2014 hatte Gehrde eine der höchsten Geburtenzahlen der letzten Jahrzehnte. Die bislang vorliegenden Zahlen für 2015 sind ebenfalls positiv. Auf längere Sicht gesehen werden die Zahlen sicher schwankend sein.
Unsere beiden Kinderkrippen, die private und die kommunale, sind derzeit sehr gut ausgelastet. Kindergartengruppen hatten wir bislang vier. Da wird eine Gruppe wegfallen. Wie sich das weiter entwickelt, müssen die nächsten Anmeldezahlen zeigen. Es wird in Gehrde übrigens mindestens 11 neue Bauplätze geben. Da haben sich zu 100% junge Gehrder beworben. Das stimmt mich für die Zukunft, was Kinder angeht, optimistisch.

klartext: Frau Middelschulte, wenn Sie auf die Anmeldezahlen schauen: Wie ist es um die Zukunft der Grundschule bestellt?

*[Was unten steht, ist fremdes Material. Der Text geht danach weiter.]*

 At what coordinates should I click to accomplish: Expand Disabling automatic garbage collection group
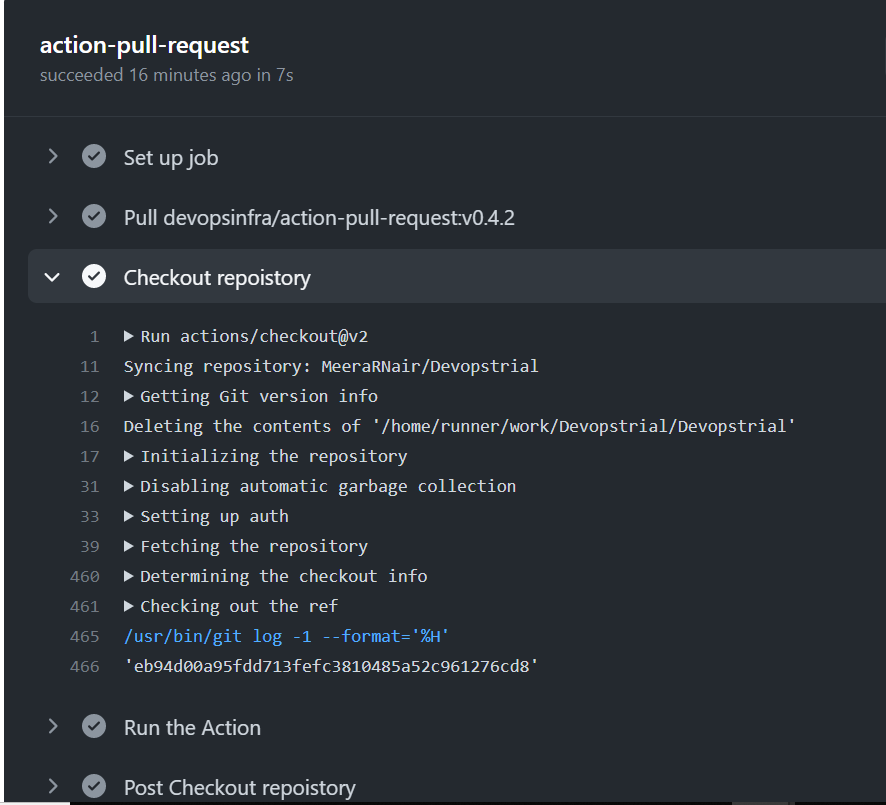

Gut. Nach einem kleinen Down im letzten Jahr werden die Anmeldezahlen in den nächsten Jahren wieder steigen. Die Zweizügigkeit ist stabil. Leider reicht die Schülerzahl nicht für eine Konrektorenstelle.

Hier mehr zu den Erweiterungsplänen der VGS Gehrde.

Nach der Feierstunde freuten sich Kinder aller Altersgruppen über ein buntes Spiel- und Spaßangebot.

Nach der Feierstunde freuten sich Kinder aller Altersgruppen über ein buntes Spiel- und Spaßangebot.